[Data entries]

- - -

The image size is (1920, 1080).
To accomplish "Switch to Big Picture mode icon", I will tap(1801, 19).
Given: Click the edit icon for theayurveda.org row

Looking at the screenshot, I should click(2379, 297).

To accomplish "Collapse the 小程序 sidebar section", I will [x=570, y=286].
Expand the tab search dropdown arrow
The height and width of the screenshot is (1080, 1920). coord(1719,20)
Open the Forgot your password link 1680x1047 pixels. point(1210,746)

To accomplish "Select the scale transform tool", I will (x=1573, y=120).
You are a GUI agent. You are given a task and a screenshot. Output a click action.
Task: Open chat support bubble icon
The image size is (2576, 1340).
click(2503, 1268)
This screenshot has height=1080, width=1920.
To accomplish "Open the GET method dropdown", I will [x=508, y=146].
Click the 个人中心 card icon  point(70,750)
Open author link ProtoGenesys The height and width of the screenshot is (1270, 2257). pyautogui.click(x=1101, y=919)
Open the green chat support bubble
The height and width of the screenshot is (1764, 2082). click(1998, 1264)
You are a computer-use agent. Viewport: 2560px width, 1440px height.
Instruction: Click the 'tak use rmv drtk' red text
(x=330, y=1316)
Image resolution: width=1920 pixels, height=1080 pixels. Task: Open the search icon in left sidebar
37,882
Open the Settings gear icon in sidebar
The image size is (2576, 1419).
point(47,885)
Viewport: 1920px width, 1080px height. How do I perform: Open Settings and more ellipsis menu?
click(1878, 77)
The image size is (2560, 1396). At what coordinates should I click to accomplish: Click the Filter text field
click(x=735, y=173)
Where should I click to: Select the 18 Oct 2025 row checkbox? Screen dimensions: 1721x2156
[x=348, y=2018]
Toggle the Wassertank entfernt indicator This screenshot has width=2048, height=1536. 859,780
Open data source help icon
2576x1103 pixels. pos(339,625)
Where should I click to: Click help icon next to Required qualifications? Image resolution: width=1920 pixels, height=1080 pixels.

- - -

Please show each line in the records above that contains "link".

Open the Forgot your password link 1680x1047 pixels. point(1210,746)
Open author link ProtoGenesys The height and width of the screenshot is (1270, 2257). pyautogui.click(x=1101, y=919)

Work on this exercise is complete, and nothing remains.